■ WORK REQUEST: Search the records for the string "Enable" and copy every line where it turns up.

[Pixel coordinate grounding data]
-.-.-
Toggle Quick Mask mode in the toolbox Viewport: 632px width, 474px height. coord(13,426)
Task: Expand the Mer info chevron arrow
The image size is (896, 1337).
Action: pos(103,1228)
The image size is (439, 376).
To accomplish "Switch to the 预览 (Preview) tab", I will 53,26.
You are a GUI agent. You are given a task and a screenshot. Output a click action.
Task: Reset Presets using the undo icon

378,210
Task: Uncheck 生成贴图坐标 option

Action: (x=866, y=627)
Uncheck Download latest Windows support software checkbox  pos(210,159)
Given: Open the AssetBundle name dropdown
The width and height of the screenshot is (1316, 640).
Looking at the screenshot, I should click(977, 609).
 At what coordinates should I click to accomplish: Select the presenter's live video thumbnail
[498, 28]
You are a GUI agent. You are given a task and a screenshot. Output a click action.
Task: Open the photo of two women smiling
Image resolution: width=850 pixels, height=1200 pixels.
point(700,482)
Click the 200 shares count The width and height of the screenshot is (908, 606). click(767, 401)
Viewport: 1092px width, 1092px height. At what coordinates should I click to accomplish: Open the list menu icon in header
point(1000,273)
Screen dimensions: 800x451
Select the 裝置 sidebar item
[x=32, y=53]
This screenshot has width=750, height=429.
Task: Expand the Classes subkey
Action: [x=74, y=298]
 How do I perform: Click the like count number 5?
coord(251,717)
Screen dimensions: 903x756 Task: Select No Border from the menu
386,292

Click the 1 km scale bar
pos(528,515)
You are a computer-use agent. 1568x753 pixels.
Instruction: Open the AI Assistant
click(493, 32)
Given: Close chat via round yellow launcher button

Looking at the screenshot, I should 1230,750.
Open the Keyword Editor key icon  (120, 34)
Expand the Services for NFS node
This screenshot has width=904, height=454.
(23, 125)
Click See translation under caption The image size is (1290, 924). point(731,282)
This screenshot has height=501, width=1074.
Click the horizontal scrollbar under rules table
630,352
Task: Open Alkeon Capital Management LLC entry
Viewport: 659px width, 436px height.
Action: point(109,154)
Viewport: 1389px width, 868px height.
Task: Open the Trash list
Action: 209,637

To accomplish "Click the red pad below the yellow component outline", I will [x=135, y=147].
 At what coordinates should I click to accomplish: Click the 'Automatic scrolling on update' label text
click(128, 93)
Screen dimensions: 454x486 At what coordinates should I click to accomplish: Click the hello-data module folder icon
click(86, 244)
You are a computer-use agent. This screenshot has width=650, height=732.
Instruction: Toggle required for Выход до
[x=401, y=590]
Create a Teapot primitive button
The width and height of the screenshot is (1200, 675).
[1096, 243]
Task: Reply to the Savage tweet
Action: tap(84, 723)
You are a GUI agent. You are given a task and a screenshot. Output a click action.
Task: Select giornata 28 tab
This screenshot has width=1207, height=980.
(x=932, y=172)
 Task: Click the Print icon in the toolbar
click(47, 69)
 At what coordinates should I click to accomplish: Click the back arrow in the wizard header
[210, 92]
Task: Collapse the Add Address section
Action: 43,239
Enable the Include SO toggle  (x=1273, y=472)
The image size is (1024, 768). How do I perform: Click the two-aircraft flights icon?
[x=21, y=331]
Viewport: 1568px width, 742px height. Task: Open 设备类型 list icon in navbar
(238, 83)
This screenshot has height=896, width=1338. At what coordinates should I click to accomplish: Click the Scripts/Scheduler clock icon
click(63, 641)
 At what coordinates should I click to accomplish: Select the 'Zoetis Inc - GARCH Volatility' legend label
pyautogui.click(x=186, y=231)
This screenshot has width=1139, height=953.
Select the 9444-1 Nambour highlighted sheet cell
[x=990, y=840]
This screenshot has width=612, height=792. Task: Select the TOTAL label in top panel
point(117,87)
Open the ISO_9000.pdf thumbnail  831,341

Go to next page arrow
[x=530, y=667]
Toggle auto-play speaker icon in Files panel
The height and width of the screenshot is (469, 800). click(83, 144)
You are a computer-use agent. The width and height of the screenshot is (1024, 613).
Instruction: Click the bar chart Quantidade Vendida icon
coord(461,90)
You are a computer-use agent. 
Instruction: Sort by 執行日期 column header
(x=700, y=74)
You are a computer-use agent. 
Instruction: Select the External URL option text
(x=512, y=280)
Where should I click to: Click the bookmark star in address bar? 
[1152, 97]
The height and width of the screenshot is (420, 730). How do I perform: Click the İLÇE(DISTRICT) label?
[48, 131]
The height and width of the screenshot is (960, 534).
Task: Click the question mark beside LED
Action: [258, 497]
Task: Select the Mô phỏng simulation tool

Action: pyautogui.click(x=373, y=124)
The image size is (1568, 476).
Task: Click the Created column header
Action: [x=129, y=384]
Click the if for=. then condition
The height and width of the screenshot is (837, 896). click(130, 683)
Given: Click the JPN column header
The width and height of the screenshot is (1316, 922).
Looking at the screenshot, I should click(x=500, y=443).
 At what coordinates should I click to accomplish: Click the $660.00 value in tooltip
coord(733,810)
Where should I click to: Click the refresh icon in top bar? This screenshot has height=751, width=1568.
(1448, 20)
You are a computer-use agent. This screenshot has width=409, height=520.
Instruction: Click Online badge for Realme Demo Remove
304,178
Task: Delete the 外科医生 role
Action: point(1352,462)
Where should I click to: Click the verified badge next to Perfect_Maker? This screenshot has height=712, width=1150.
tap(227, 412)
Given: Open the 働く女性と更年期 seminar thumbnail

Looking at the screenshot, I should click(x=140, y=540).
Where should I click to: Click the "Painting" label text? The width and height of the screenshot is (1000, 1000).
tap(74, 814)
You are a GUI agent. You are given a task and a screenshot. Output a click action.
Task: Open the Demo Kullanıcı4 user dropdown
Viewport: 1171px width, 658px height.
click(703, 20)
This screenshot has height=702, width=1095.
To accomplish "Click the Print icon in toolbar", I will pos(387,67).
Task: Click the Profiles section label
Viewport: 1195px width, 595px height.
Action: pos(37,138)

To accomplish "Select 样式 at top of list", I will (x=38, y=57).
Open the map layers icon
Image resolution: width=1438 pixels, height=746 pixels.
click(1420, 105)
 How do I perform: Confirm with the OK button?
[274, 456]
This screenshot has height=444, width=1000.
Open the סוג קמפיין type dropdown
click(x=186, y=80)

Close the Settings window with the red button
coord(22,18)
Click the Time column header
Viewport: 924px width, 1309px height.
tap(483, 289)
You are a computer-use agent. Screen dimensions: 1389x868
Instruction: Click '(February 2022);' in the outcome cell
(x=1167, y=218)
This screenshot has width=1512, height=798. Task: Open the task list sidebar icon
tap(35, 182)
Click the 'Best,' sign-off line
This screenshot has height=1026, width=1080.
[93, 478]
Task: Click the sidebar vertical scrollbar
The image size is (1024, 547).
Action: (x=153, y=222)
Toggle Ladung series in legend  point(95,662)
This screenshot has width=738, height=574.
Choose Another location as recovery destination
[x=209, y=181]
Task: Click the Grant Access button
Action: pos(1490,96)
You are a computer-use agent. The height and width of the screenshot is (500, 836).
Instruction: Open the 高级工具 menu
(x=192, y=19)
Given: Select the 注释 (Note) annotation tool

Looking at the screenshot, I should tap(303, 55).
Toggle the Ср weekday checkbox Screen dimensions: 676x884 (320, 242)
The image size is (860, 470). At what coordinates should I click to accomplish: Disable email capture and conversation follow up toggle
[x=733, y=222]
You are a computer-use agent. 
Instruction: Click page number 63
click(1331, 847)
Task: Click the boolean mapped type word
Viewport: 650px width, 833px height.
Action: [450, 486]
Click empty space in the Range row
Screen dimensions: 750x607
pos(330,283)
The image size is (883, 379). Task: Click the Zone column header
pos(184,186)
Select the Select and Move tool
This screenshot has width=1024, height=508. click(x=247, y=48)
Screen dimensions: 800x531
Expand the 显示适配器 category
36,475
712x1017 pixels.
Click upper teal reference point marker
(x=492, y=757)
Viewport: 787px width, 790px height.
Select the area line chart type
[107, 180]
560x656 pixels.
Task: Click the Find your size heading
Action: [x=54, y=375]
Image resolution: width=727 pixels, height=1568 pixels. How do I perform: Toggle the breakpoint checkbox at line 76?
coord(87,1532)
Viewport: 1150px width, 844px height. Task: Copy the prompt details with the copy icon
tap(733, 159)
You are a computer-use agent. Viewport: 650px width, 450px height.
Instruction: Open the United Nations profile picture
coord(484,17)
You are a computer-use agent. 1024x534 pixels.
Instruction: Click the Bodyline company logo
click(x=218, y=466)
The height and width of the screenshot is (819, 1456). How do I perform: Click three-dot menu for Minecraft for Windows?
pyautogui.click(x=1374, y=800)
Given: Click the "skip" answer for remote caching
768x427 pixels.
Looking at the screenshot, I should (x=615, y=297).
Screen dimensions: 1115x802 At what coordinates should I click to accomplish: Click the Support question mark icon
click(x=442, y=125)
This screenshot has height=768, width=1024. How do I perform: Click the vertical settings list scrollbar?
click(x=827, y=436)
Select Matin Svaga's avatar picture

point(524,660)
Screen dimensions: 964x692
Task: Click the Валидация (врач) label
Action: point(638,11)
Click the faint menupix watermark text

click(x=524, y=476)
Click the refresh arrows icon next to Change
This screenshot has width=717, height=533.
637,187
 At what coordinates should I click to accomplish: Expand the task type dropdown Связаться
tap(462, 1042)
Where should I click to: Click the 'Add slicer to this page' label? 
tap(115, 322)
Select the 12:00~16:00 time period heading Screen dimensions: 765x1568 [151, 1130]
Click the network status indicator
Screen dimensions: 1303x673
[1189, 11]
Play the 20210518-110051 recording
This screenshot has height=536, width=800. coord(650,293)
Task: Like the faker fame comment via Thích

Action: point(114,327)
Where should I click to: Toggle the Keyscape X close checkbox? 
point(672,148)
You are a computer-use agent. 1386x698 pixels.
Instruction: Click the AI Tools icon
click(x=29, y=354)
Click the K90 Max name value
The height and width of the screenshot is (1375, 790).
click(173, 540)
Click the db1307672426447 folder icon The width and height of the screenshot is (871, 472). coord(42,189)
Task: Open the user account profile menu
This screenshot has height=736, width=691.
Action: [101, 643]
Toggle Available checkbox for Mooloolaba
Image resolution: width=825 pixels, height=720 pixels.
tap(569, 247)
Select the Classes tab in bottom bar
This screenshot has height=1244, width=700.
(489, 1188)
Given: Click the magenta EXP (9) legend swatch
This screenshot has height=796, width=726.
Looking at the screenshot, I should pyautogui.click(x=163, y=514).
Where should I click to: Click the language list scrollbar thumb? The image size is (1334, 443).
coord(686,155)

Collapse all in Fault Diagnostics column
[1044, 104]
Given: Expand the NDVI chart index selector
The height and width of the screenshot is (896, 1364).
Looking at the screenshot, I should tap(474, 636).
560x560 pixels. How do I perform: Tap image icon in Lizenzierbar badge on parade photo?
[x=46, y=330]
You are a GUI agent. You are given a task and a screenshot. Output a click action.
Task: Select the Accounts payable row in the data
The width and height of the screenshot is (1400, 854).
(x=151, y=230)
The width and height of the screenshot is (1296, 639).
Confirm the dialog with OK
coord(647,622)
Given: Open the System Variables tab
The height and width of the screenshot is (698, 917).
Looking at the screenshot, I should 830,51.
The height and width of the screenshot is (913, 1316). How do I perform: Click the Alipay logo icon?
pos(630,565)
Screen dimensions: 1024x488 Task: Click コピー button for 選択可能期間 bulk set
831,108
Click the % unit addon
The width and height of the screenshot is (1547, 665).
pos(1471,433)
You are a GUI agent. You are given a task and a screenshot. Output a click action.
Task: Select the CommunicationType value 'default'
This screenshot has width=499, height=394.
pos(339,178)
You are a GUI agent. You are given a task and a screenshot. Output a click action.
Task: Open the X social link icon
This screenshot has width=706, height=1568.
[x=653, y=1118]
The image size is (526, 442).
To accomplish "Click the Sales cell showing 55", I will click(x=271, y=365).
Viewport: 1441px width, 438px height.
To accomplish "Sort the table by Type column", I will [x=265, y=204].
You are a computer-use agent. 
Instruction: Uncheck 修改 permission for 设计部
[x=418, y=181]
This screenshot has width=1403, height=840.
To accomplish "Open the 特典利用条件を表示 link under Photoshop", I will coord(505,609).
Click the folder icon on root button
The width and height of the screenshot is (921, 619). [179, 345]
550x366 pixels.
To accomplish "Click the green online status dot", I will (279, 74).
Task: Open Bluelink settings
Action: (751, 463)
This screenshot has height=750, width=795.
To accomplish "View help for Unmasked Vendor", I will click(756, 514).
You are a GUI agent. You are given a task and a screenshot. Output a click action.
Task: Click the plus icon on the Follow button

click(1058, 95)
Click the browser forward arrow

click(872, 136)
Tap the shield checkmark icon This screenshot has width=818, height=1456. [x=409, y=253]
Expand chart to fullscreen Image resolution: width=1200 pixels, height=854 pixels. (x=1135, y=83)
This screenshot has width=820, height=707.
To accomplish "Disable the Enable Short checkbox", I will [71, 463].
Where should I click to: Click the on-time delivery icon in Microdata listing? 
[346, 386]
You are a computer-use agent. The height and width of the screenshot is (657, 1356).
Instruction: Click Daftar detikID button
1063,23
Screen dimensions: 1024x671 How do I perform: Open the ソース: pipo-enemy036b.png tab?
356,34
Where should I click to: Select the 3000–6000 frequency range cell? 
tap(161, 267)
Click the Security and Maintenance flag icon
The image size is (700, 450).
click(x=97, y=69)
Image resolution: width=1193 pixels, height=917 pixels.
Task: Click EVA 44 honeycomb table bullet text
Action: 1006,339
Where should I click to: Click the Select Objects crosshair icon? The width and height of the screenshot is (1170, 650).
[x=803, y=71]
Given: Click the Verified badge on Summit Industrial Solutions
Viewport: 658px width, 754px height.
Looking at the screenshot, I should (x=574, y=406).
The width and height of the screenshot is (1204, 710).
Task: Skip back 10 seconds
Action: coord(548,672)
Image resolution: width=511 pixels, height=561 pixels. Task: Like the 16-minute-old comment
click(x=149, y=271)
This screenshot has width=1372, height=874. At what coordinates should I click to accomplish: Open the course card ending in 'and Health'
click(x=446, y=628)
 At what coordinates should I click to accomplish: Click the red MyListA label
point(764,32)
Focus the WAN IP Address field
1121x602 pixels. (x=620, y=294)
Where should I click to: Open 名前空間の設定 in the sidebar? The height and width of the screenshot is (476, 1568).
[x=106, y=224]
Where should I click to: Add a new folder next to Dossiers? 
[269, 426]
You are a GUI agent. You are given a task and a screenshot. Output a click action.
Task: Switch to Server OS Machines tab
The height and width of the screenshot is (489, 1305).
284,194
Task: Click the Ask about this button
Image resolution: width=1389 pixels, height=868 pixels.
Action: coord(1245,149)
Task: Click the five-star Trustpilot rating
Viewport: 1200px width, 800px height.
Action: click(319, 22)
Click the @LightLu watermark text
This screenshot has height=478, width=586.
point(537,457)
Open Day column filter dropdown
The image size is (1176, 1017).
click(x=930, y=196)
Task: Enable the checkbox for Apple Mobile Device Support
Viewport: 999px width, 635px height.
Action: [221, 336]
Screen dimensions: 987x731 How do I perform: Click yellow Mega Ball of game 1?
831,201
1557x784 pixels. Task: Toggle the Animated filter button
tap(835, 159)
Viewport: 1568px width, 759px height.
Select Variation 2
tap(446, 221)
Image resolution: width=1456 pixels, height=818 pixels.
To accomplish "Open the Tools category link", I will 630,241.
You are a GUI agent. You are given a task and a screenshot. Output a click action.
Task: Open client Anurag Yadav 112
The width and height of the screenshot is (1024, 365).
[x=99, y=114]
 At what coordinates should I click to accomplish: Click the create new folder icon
-.-.-
■ OUTPUT BELOW:
Enable the Include SO toggle  (x=1273, y=472)
To accomplish "Disable the Enable Short checkbox", I will [71, 463].
Task: Enable the checkbox for Apple Mobile Device Support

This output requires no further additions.